Parkers overall rating: 3.5 out of 5 3.5

Thanks to a lowered driving position the Sport Hatch feels racy from behind the wheel with sports seats plus there's good reach adjustment in the steering column. Unfortunately the button layout on the central console is somewhat haphazard with the air con controls placed low down making them tricky to see. On the plus side build quality is solid and there are some nice touches like the optional panoramic glass roof.

The 1.8 metre-square glass panel finishes in line with the front headrests and provides a totally uninterrupted view out. It's certainly impressive, especially at night and makes the cabin light and airy. It also features a sliding sunblind with two fold-out visors that acts like a conventional roof.

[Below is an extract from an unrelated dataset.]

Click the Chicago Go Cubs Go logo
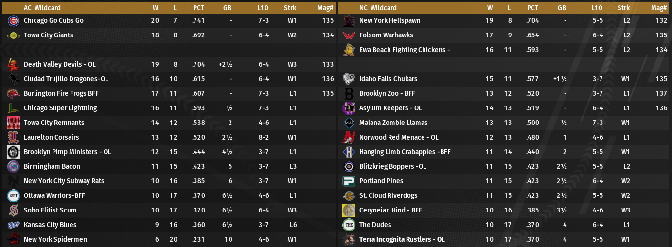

While the Sport Hatch is great on twisting roads thanks to the stiffened suspension, the trade-off is that the ride is not very forgiving and doesn't deal very well with rough roads. There can be vibration through the steering column too and on longer trips the three-door Astra lacks the comfort of the standard car. The seats are good however and offer decent side support while there's plenty of space for the driver and front passenger with road and wind noise levels kept low.

. It's quiet on the motorway and engine, road and wind noise is kept to a minimum. Rear legroom is acceptable for two adults, but headroom is a bit tight for taller passengers. There's a string of innovations to improve the feel of the cabin: a 'Panoramic' windscreen (see 'Other' in the image gallery) extends into the roof and lets extra light into the cabin.

Astra also uses audio technology that's currently rare, but likely to be standard on most cars within the next five years: Digital Radio - which gives CD quality and more stations - and an MP3 playing stereo (which virtually does away with the need for an autochanger - a £60 option). You can even have 'Twin Audio', which allows the front passengers to listen to the radio, whist the rear passengers listen to a CD through headphones.